On ne saurait trop le proclamer : ce que recouvre pour nous le mot si confus de culture - l'ensemble des créations de l'art et de l'esprit -, c'est à la Grèce que revient la gloire d'en avoir fait un moyen majeur de formation de l'homme. C'est par la première civilisation sans livre sacré, que le mot intelligence a voulu dire interrogation. L'interrogation dont allait naître la conquête du cosmos par la pensée, du destin par la tragédie, du divin par l'art et par l'homme. Tout à l'heure, la Grèce antique va vous dire :

« J'ai cherché la vérité, et j'ai trouvé la justice et la liberté. J'ai inventé l'indépendance de l'art et de l'esprit. J'ai dressé pour la première fois, en face de ses dieux, l'homme prosterné partout depuis quatre millénaires. Et du même coup, je l'ai dressé en face du despote. »

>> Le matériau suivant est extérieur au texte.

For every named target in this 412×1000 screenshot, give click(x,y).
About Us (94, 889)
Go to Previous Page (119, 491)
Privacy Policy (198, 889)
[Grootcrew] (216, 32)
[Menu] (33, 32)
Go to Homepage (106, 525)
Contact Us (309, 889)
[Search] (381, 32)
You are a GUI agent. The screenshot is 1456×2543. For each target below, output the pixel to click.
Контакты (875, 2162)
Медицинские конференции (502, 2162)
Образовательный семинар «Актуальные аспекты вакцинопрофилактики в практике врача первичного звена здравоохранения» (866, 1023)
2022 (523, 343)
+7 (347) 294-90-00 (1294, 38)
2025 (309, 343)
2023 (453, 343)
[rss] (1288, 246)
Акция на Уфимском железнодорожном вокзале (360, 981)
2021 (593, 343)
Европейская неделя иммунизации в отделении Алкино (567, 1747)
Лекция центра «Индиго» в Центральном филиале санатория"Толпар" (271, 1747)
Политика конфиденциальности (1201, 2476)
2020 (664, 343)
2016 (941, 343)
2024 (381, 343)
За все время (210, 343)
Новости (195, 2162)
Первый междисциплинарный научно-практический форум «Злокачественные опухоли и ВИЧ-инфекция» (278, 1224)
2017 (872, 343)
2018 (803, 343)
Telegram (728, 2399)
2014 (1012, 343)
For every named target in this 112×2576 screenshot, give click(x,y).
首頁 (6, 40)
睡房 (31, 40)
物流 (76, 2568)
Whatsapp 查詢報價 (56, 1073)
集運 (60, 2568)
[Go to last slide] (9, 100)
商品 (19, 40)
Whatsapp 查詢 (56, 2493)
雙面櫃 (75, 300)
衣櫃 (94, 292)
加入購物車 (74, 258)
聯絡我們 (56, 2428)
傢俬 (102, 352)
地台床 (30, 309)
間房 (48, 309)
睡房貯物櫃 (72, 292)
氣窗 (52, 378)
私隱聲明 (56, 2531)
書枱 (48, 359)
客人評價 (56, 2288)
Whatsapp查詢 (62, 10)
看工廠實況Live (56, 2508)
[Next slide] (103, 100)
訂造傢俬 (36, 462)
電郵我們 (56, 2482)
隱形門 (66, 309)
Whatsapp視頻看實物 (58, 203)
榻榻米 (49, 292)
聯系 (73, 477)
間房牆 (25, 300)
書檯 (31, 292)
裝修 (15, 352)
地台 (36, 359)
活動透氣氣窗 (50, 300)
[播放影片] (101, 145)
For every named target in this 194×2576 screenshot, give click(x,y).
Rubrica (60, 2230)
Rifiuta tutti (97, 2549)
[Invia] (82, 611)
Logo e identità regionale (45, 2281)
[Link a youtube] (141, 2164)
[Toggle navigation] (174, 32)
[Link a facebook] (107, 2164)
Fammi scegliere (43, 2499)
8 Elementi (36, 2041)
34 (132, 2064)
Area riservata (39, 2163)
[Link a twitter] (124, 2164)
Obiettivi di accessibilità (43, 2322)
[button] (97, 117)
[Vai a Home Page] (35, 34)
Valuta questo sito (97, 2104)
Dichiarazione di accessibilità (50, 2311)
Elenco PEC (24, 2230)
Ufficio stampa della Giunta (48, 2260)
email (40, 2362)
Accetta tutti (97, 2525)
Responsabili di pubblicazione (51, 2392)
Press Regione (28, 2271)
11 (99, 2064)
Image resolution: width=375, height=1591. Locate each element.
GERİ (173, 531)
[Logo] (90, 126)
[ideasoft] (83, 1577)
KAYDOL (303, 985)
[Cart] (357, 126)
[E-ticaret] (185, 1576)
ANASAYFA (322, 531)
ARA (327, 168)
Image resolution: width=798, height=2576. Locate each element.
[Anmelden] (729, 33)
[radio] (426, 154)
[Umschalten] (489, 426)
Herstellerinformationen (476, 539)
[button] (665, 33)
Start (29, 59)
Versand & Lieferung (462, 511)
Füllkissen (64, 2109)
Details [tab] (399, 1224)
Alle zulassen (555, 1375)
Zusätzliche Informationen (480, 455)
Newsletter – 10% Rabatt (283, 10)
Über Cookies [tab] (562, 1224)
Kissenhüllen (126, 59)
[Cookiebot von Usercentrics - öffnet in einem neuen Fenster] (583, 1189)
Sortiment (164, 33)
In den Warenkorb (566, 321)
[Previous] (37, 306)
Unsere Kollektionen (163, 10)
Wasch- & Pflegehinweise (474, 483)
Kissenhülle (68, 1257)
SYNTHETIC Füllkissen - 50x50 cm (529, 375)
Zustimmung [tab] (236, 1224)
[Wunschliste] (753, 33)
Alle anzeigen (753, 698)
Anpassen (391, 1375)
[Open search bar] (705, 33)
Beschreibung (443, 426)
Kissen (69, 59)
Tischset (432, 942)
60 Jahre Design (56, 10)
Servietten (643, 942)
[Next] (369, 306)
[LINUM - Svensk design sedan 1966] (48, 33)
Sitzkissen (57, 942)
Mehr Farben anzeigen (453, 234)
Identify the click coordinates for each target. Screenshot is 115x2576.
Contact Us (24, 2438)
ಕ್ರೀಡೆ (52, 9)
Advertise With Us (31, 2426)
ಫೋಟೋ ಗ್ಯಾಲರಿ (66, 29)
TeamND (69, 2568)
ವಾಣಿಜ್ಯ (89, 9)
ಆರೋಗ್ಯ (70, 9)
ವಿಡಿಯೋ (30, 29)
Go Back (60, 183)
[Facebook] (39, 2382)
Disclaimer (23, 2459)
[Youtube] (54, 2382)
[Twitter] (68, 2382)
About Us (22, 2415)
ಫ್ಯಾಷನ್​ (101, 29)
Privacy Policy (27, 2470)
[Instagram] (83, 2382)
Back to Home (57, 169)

C'est un langage simple, mais nous l'entendons encore comme un langage immortel.

Il a été oublié pendant des siècles, et menacé chaque fois qu'on l'a retrouvé. Peut-être n'a-t-il jamais été plus nécessaire. Le problème politique majeur de notre temps, c'est de concilier la justice sociale et la liberté ; le problème culturel majeur, de rendre accessibles les plus grandes oeuvres au plus grand nombre d'hommes. Et la civilisation moderne, comme celle de la Grèce antique, est une civilisation de l'interrogation ; mais elle n'a pas encore trouvé le type d'homme exemplaire, fût-il éphémère ou idéal, sans lequel aucune civilisation ne prend tout à fait forme.

Les colosses tâtonnants qui dominent le nôtre semblent à peine soupçonner que l'objet principal d'une grande civilisation n'est pas seulement la puis­sance, mais aussi une conscience claire de ce qu'elle attend de l'homme, l'âme invincible par laquelle Athènes pourtant soumise obsédait Alexandre dans les déserts d'Asie : « Que de peines, Athéniens, pour mériter votre louange ! » L'homme moderne appartient à tous ceux qui vont tenter de le créer ensemble; l'esprit ne connaît pas de nations mineures, il ne connaît que des nations fraternelles. La Grèce, comme la France, n'est jamais plus grande que lorsqu'elle l'est pour tous les hommes, et une Grèce secrète repose au coeur de tous les hommes d'Occident. Vieilles nations de l'esprit, il ne s'agit pas de nous réfugier dans notre passé, mais d'inventer l'avenir qu'il exige de nous. Au seuil de l'ère atomique, une fois de plus, l'homme a besoin d'être formé par l'esprit. Et toute la jeunesse occidentale a besoin de se souvenir que lorsqu'il le fut pour la première fois, l'homme mit au service de l'esprit les lances qui arrêtèrent Xerxès. Aux délégués qui me demandaient ce que pourrait être la devise de la jeunesse française, j'ai répondu « Culture et courage ». Puisse-t-elle devenir notre devise commune - car je la tiens de vous.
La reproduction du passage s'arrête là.